Persistent equivariant cohomology

TL;DR

This paper introduces persistent equivariant cohomology, explaining its concepts and providing explicit calculations for circle actions on Vietoris-Rips complexes, revealing how group actions influence topological features.

Contribution

It offers an accessible introduction to persistent equivariant cohomology and explicitly computes it for circle actions on Vietoris-Rips complexes using spectral sequences.

Findings

Explicit description of equivariant cohomology for circle actions

Identification of cohomology ring structure depending on scale parameter

Application of spectral sequences and Gysin homomorphism in computations

Abstract

This article has two goals.
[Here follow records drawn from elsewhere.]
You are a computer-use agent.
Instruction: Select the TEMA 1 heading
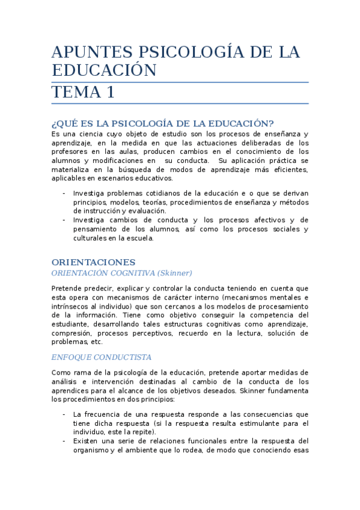pyautogui.click(x=83, y=93)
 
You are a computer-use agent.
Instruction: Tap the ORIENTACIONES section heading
pyautogui.click(x=93, y=262)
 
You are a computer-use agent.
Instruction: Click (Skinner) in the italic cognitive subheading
pyautogui.click(x=172, y=272)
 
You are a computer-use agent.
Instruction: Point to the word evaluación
pyautogui.click(x=145, y=211)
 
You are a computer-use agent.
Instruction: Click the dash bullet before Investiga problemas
pyautogui.click(x=64, y=193)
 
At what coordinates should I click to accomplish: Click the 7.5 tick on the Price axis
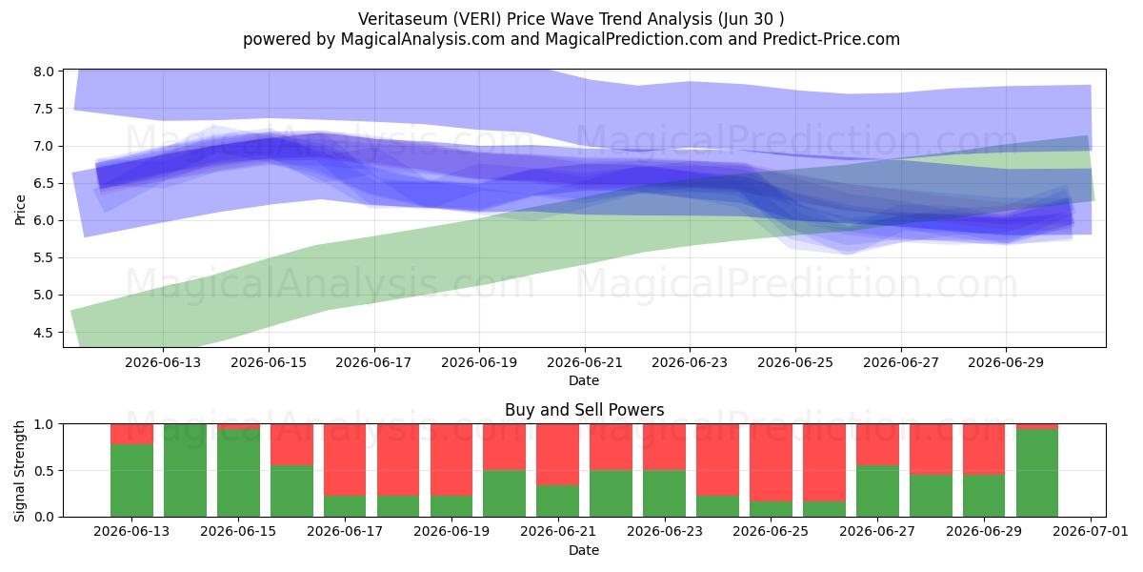coord(44,109)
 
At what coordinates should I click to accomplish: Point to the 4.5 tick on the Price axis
coord(44,333)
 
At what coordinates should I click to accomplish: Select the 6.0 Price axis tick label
coord(44,220)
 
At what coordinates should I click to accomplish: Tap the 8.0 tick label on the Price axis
coord(44,72)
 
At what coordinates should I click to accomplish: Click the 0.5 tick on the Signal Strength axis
coord(44,470)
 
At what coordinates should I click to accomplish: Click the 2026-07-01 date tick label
coord(1091,532)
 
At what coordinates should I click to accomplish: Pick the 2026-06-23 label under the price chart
coord(690,362)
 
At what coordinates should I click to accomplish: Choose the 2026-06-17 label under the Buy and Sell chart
coord(345,532)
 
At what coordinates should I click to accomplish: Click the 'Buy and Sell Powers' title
coord(584,410)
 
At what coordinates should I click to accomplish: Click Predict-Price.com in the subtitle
coord(832,39)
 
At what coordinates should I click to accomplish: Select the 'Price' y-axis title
coord(20,210)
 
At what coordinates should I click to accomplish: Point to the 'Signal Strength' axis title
coord(20,471)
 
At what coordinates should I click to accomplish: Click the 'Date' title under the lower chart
coord(584,551)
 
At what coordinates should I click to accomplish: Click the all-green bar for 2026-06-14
coord(185,470)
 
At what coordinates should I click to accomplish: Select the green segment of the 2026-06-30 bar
coord(1037,473)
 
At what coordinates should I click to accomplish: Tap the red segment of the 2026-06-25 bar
coord(771,462)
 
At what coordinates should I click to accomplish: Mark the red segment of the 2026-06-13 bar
coord(131,434)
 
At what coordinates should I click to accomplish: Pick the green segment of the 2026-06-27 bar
coord(877,491)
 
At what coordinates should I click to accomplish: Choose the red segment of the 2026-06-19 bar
coord(451,460)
First, we hope to give an accessible introduction to persistent equivariant cohomology. Given a topological group $G$ acting on a filtered space, persistent Borel equivariant cohomology measures not only the shape of the filtration, but also attributes of the group action on the filtration, including in particular its fixed points. Second, we give an explicit description of the persistent equivariant cohomology of the circle action on the Vietoris-Rips metric thickenings of the circle, using the Serre spectral sequence and the Gysin homomorphism. Indeed, if $\frac{2\pi k}{2k+1} \le r < \frac{2\pi(k+1)}{2k+3}$, then $H^*_{S^1}(\mathrm{VR}^\mathrm{m}(S^1;r))\cong \mathbb{Z}[u]/(1\cdot3\cdot5\cdot\ldots \cdot (2k+1)\, u^{k+1})$ where $\mathrm{deg}(u)=2$.